Care in the Veterans Administration Health (VAH) system is not billed to Medicare and is not accepted as Medicare supplemental health insurance in the private healthcare system. Medicare-eligible veterans have many free or low cost share healthcare benefits that can reduce their out-of-pocket healthcare expenses greatly. Some of these benefits given below are not provided by Medicare or can be obtained more cheaply through the VAH system:
- Creditable Prescription drug coverage
- Long term care
- Many extras like money for home improvements that allow a disabled person to continue living in his/her home (disability doesn’t have to be service-related)
Like all VAH benefits, prescription drugs must be obtained from VAH facilities.
Combining Supplemental Benefits
Many Medicare beneficiaries can combine supplements for maximum health insurance coverage and minimum out-of-pocket cost share. The greater the number of Medicare choices open to the beneficiary, the more complicated the decision process. A non-veteran with no retiree health benefits and more than $1000 in assets to protect has only one option to manage the financial risk of needing expensive healthcare services—a Medigap policy + a Part D prescription drug plan (if affordable).
A person with retiree or veteran’s health benefits with credible prescription drug coverage has many more Medicare choices. This person need not purchase a separate Medicare Part D plan unless the beneficiary qualifies for free or reduced-price Part D coverage because of limited income or assets. Another option is to sign up for a Medicare Advantage Plan with drug insurance (MA-PD).
If a Medicare-eligible veteran lives near a VAH facility and receives (and plans to receive in the foreseeable future) all of his healthcare from it, then he can save on premiums/cost share by not enrolling in Medicare Part B and Part D. If he doesn’t live near a VAH facility or might need to use the services of the private healthcare system, he will have to purchase Part B coverage.
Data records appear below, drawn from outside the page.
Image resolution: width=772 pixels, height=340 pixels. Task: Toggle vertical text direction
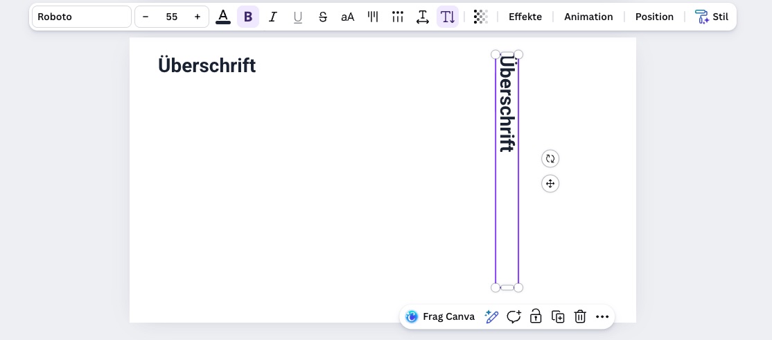coord(448,17)
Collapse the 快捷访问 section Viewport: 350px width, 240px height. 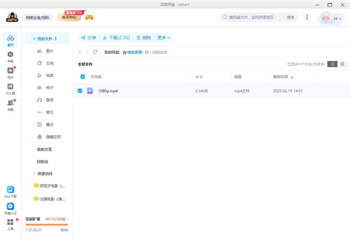(x=34, y=173)
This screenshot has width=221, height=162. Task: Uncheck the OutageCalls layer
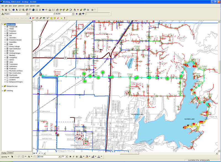(x=7, y=27)
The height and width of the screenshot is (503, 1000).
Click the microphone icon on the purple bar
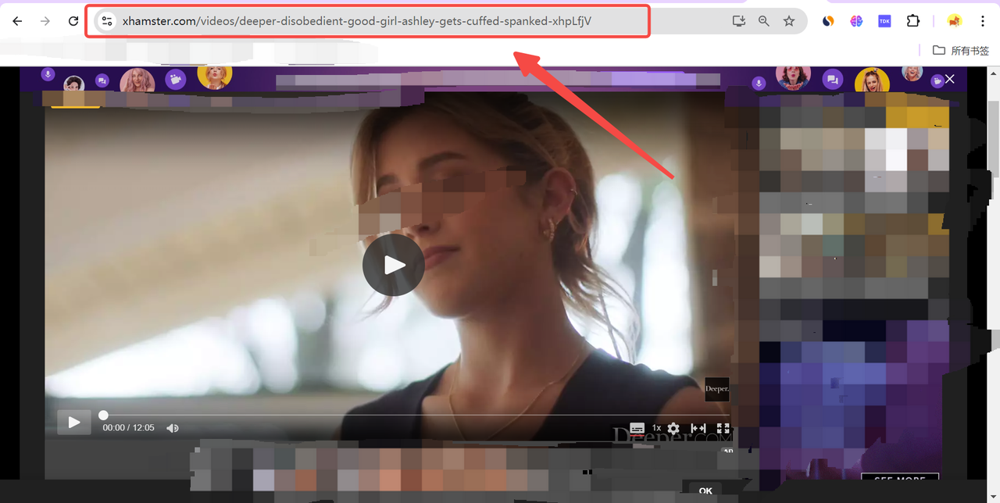pos(47,74)
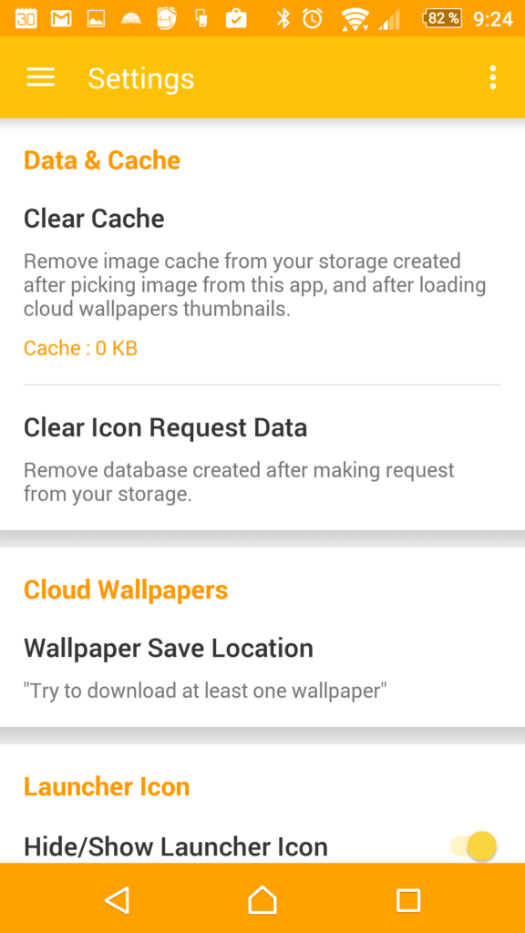Screen dimensions: 525x933
Task: Toggle the Hide/Show Launcher Icon switch
Action: pyautogui.click(x=474, y=846)
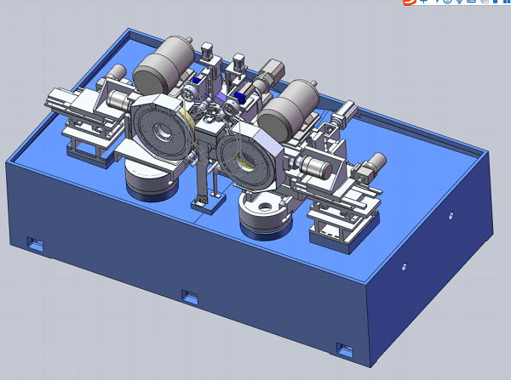The width and height of the screenshot is (511, 380).
Task: Select the small motor at far right
Action: pyautogui.click(x=368, y=167)
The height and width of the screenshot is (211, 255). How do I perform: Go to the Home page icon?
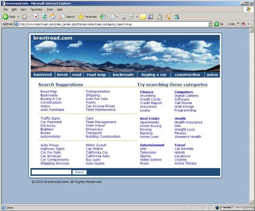(53, 17)
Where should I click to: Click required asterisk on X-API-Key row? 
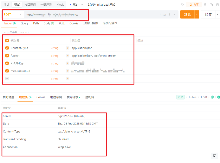tap(68, 63)
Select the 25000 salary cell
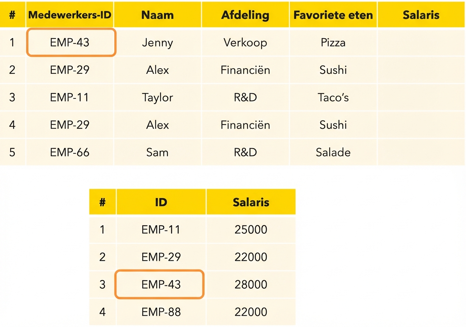Image resolution: width=466 pixels, height=327 pixels. point(251,230)
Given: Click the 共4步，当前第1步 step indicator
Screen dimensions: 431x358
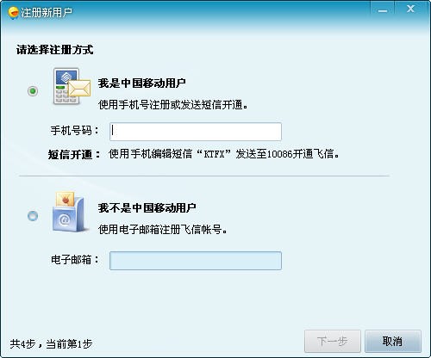Looking at the screenshot, I should coord(51,343).
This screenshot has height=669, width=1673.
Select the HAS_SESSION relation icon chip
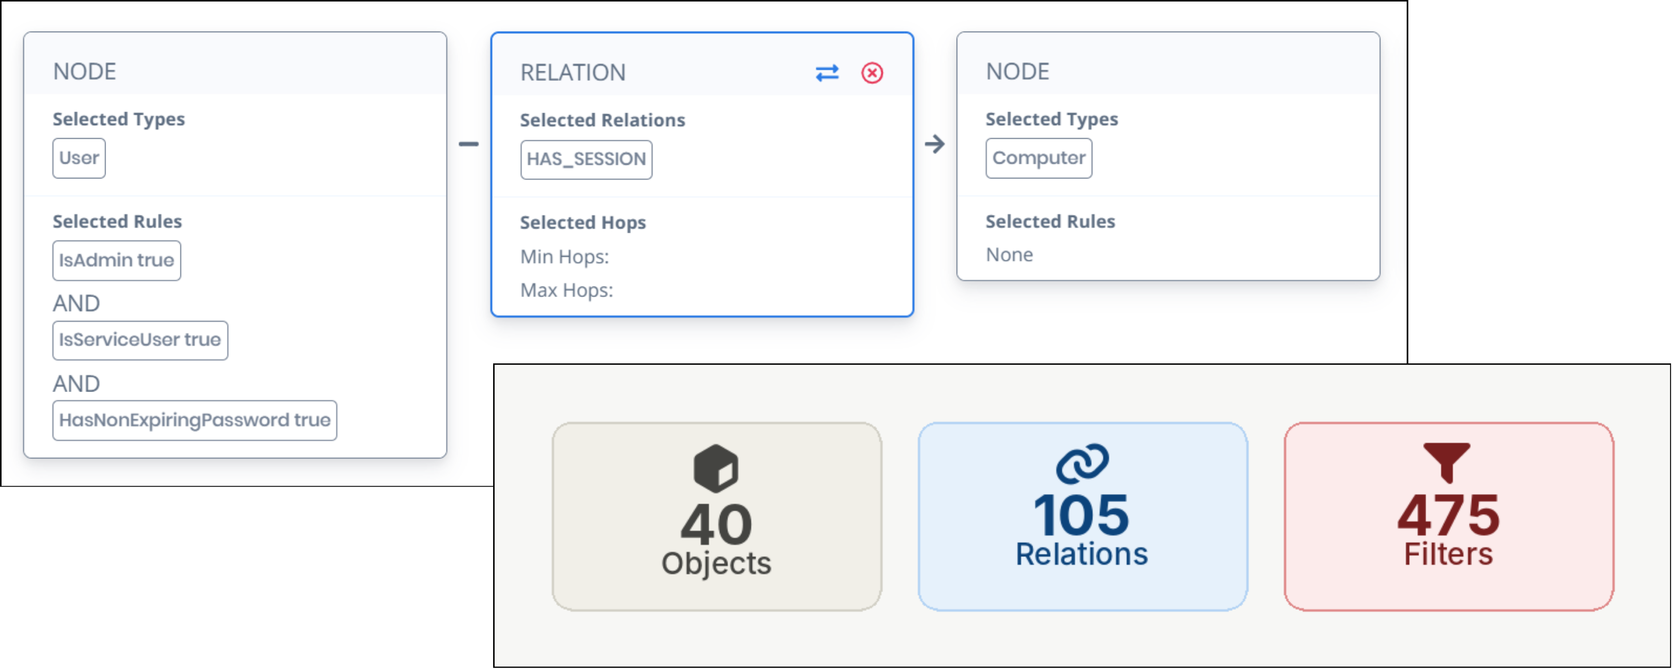tap(586, 158)
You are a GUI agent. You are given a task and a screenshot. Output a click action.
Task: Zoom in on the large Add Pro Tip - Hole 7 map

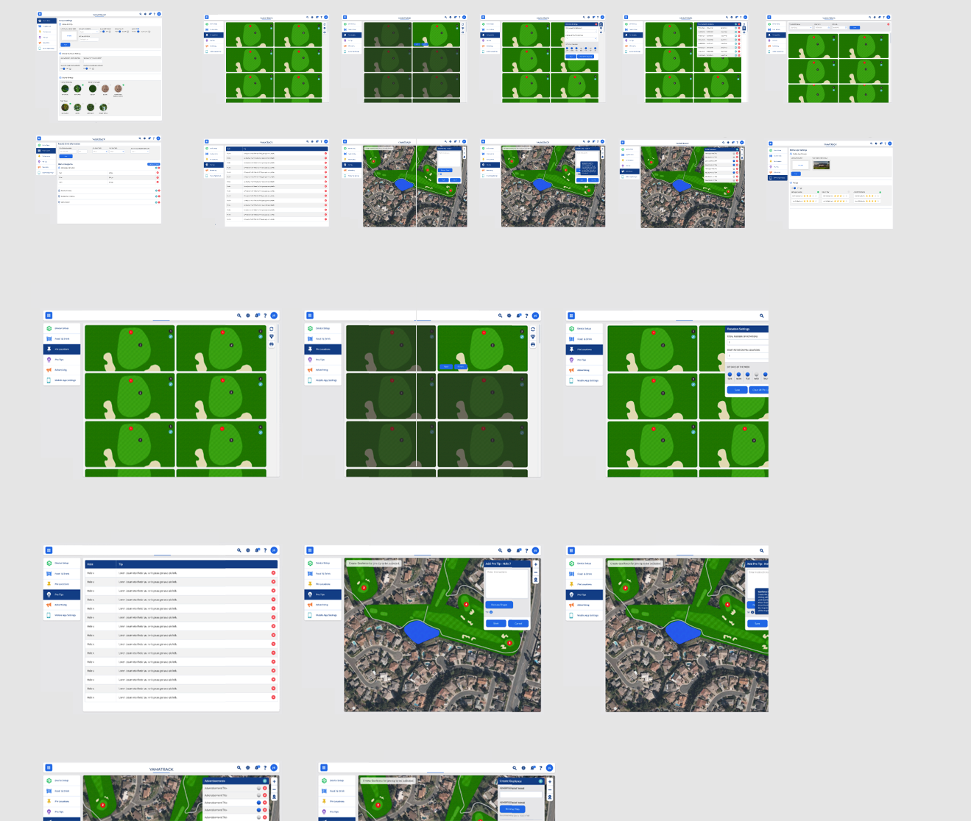[x=535, y=565]
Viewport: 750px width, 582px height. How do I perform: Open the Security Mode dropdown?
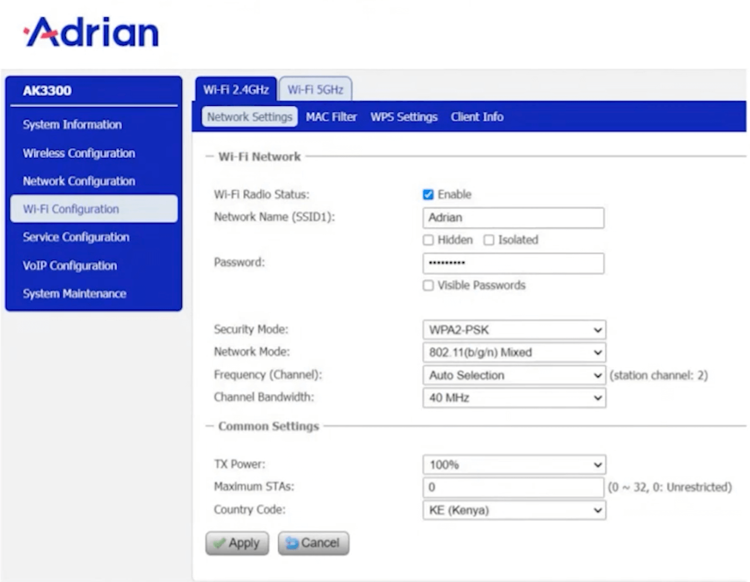coord(514,330)
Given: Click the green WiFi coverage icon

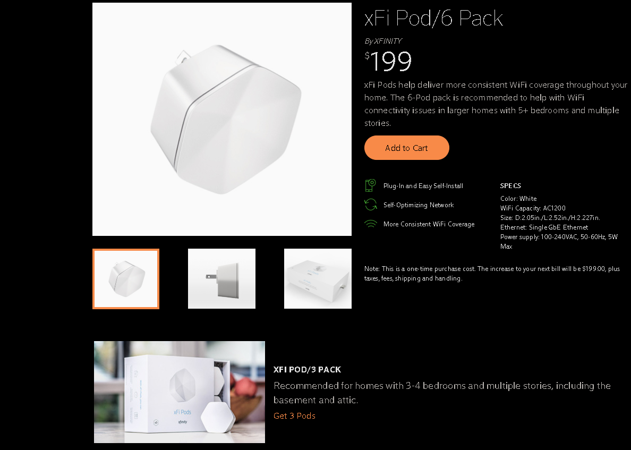Looking at the screenshot, I should (371, 224).
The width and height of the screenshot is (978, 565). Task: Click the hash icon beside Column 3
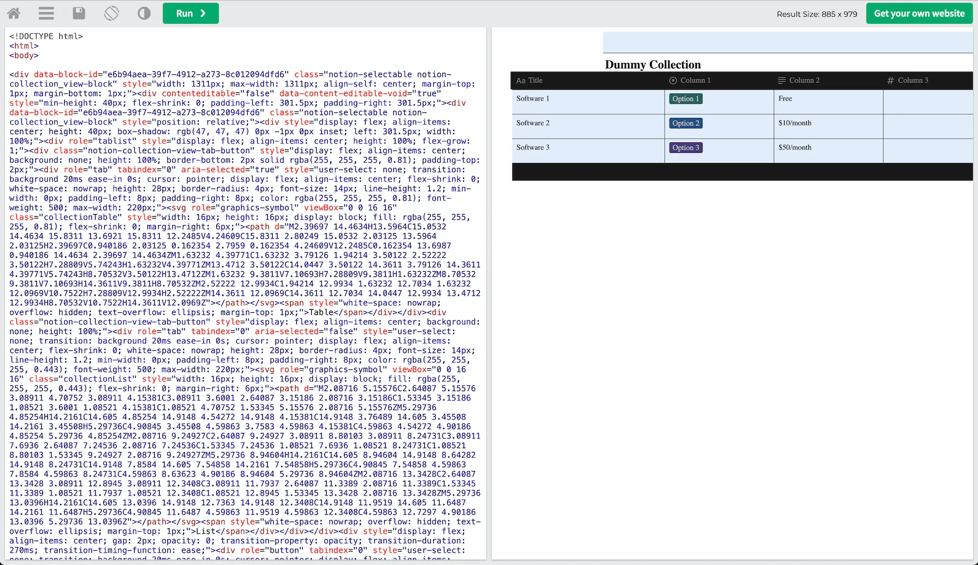[x=890, y=81]
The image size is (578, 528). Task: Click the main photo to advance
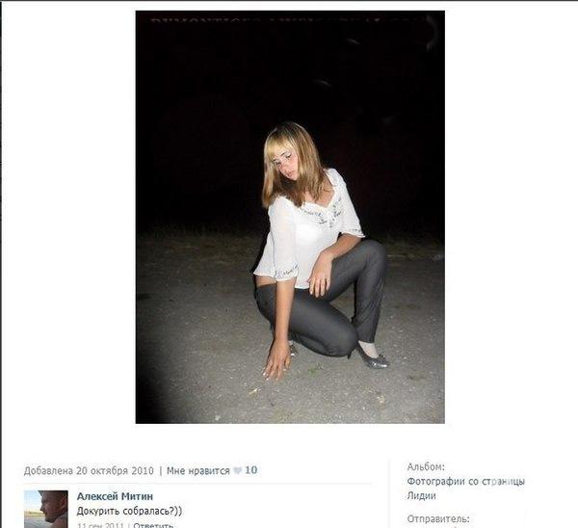[290, 217]
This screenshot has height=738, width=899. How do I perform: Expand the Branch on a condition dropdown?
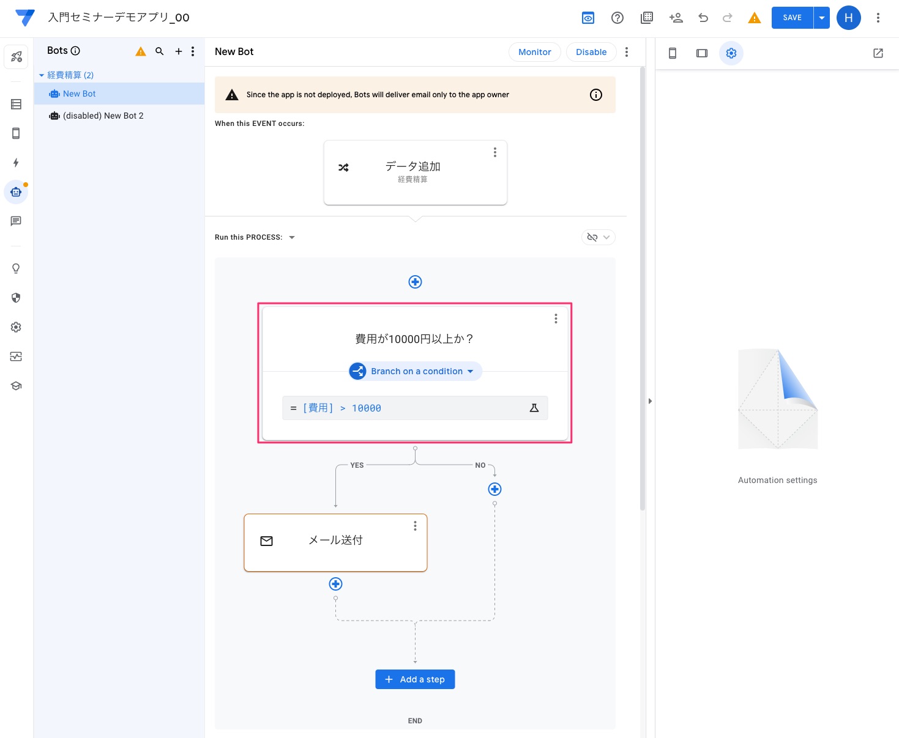[x=471, y=371]
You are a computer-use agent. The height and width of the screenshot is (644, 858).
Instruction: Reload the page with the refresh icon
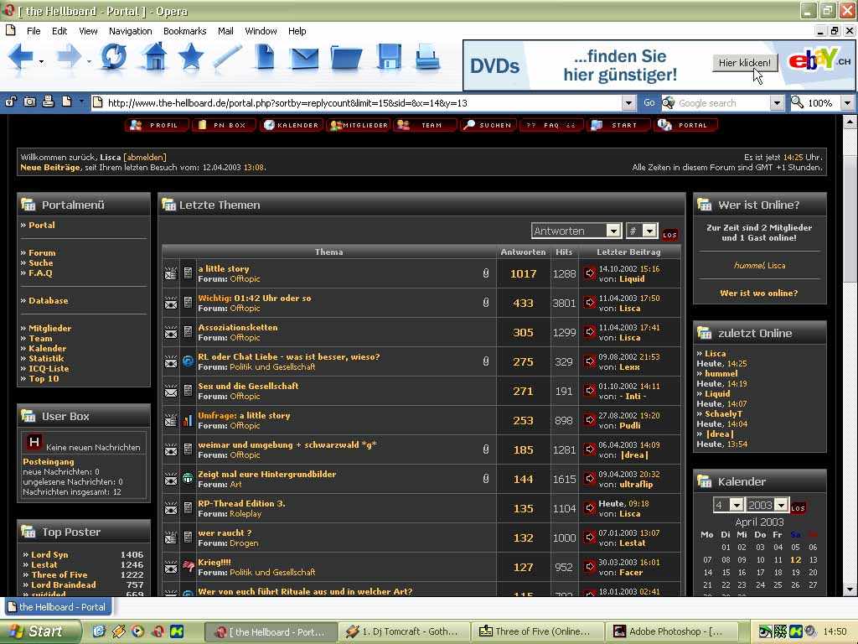113,57
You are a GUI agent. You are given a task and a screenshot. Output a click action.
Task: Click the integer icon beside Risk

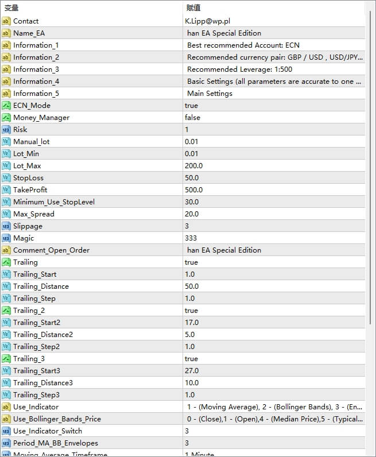[6, 130]
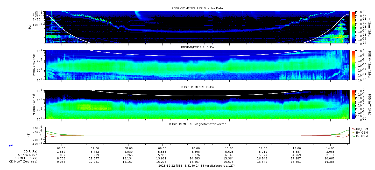Screen dimensions: 375x170
Task: Click the 14:00 time axis label
Action: tap(330, 148)
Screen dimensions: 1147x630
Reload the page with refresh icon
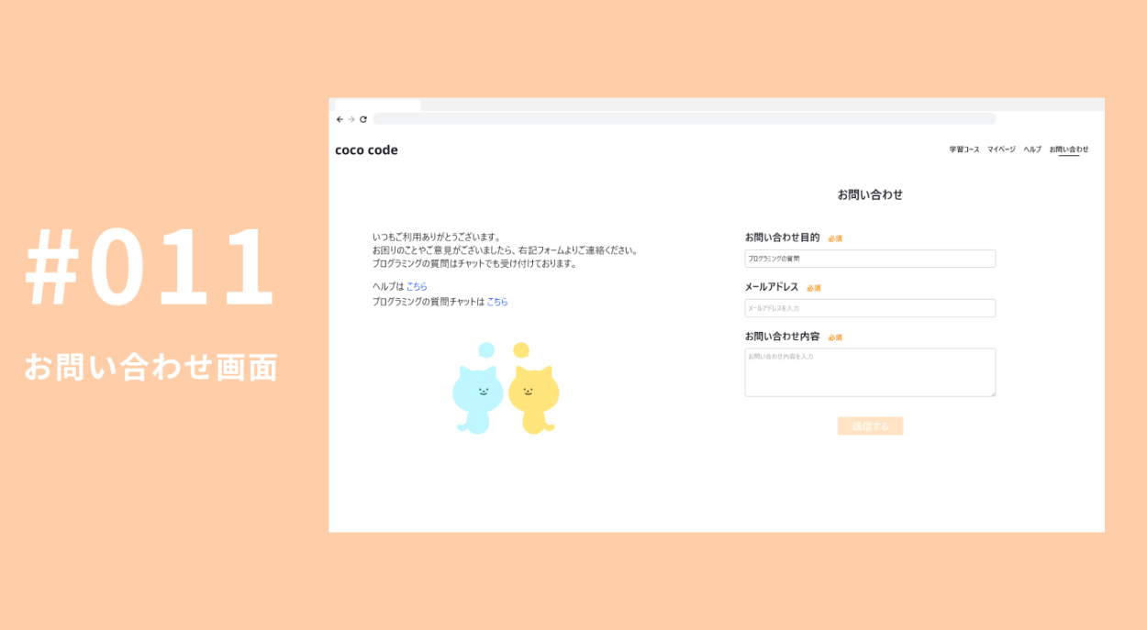[x=363, y=119]
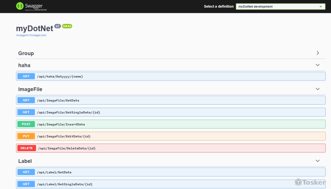This screenshot has width=331, height=189.
Task: Click the Group tag heading
Action: (x=26, y=53)
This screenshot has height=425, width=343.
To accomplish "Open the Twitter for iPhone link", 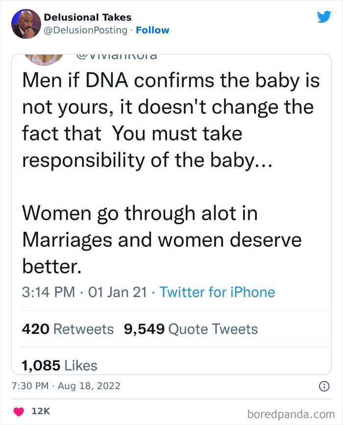I will (217, 292).
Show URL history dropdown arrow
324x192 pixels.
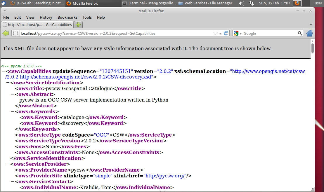221,34
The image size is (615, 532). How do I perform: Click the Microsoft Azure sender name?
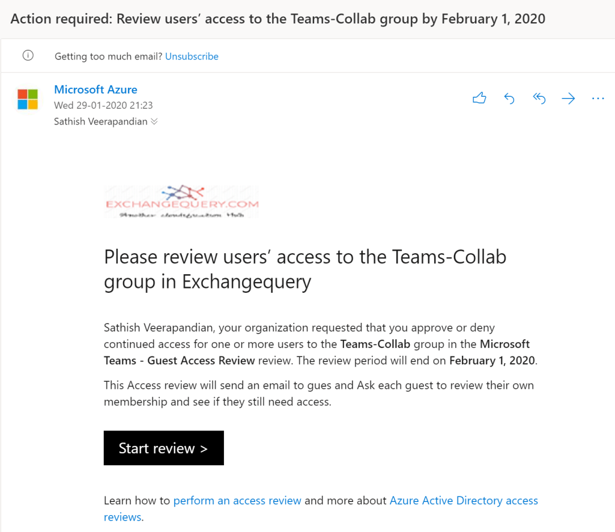pos(95,90)
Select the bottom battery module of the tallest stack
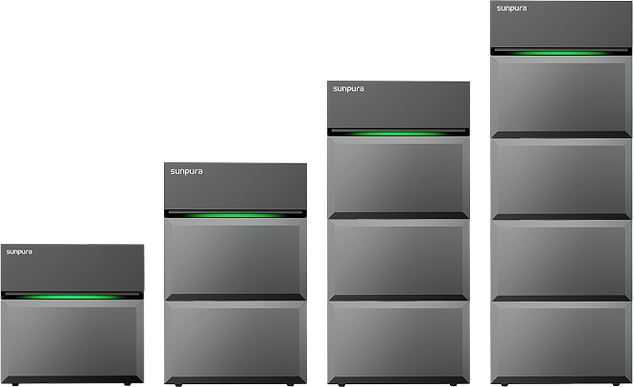 [x=562, y=343]
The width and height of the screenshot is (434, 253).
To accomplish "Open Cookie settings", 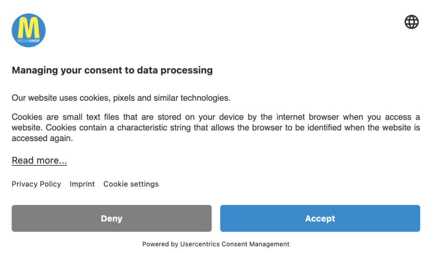I will (x=131, y=184).
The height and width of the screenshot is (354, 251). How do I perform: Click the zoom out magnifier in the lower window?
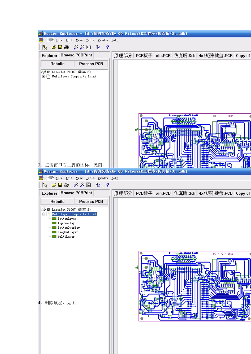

There are many more Medicare choices available for people (or spouses) who qualify under various programs.
The Bottom Line
The Medicare-eligible person is confronted with many Medicare choices for managing the financial risk associated with high health care costs. Decisions must be made based on personal needs and pocketbook constraints. Some Medicare choices will be more cost-effective than others. All decisions will contain a large element of uncertainty because no one can predict future healthcare needs. Federal employees and veterans have the greatest number of Medicare choices and the greatest probability for maximizing health benefits and minimizing cost share courtesy of the taxpayer. The use of supplemental health insurance plans reduce risk and safeguard retirement assets accumulated over a lifetime.